Droit à l’avortement: Andrew Scheer refuse de dévoiler sa position personnelle

MONTRÉAL — À l’issue du premier débat des chefs en français, le chef du Parti conservateur du Canada, Andrew Scheer, a choisi de maintenir un flou sur sa position personnelle en matière de droit à l’avortement.

Questionné à ce sujet en point de presse, M. Scheer a quelque peu dérogé à la phrase qu’il répète inlassablement pour assurer qu’il ne rouvrira pas ce débat.

«Comme la grande majorité de Québécois et Québécoises, je suis catholique, mais c’est important de reconnaître le fait qu’au Canada, c’est essentiel pour un premier ministre — c’est une politique de notre parti — de ne pas rouvrir ce débat», a-t-il avancé.

«Rien n’a changé pour l’accès pendant l’ancien gouvernement conservateur, rien n’a changé pendant les quatre années de Justin Trudeau et rien ne va changer sur l’accès sous un autre gouvernement conservateur après le 21 octobre», a-t-il ajouté en revenant rapidement à son mantra.

«Notre société est une société laïque. Un premier ministre doit gouverner pour tous les Canadiens et Canadiennes. C’est un enjeu qui a aucun consensus au Canada.
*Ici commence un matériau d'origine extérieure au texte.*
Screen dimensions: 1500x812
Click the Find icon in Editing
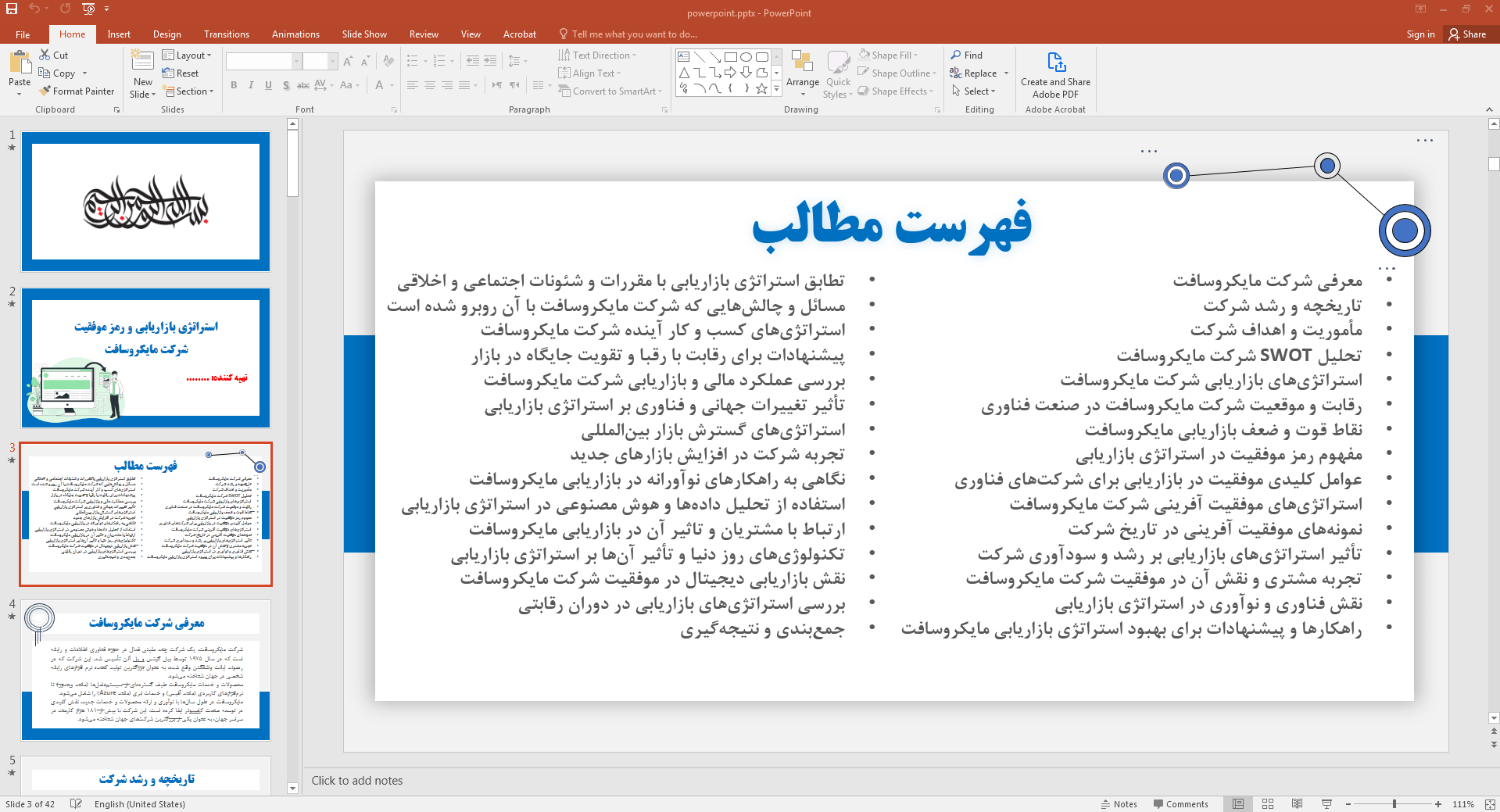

Et notre parti a une politique de proposer les choses qui créent l’unité dans notre parti et qui créent l’unité pour les Canadiens et Canadiennes», a-t-il élaboré, sous l’insistance des journalistes.
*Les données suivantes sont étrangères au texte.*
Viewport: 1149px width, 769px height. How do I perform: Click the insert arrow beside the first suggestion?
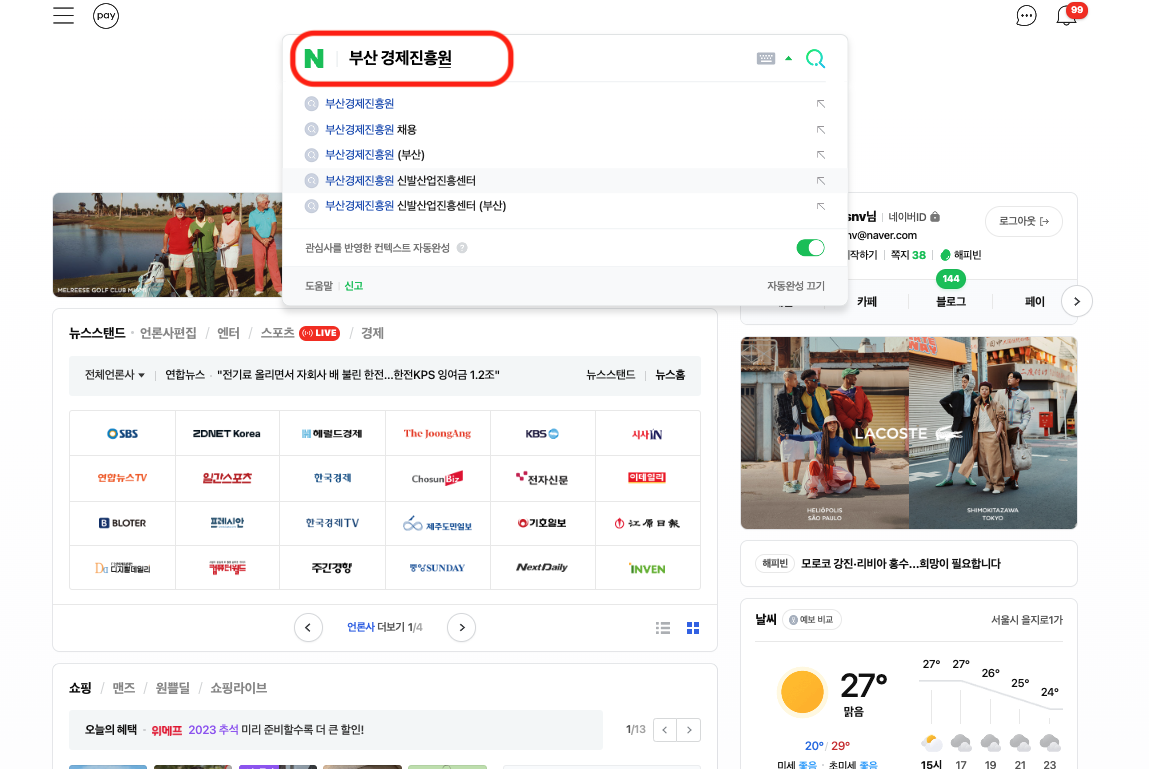point(820,102)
Pas de veto pour les Autochtones

Après avoir affirmé durant le débat que la réconciliation avec les Premières Nations passe notamment par les grands projets énergétiques dans lesquels des Nations autochtones voudraient s’impliquer, M. Scheer a précisé que celles-ci ne devraient pas pour autant avoir le dernier mot.

«On doit reconnaître le fait que la source des emplois pour les communautés autochtones dans les régions rurales et éloignées, c’est le secteur minier, c’est le secteur énergétique, c’est le secteur forestier», a-t-il à nouveau fait valoir.

Face aux peuples opposés à des projets dans ces secteurs, M. Scheer a proposé la mise en place d’un processus pour les assurer que «leurs besoins et inquiétudes sont adressés dans une manière dynamique».

«Pas seulement un gouvernement qui a une »checklist », qui entend mais ne fait rien», a-t-il souligné, en disant toutefois vouloir trouver un équilibre entre ces consultations et l’impératif de croissance économique.

«On ne peut pas donner un veto à une communauté, une Première Nation ou une autre», a-t-il avancé.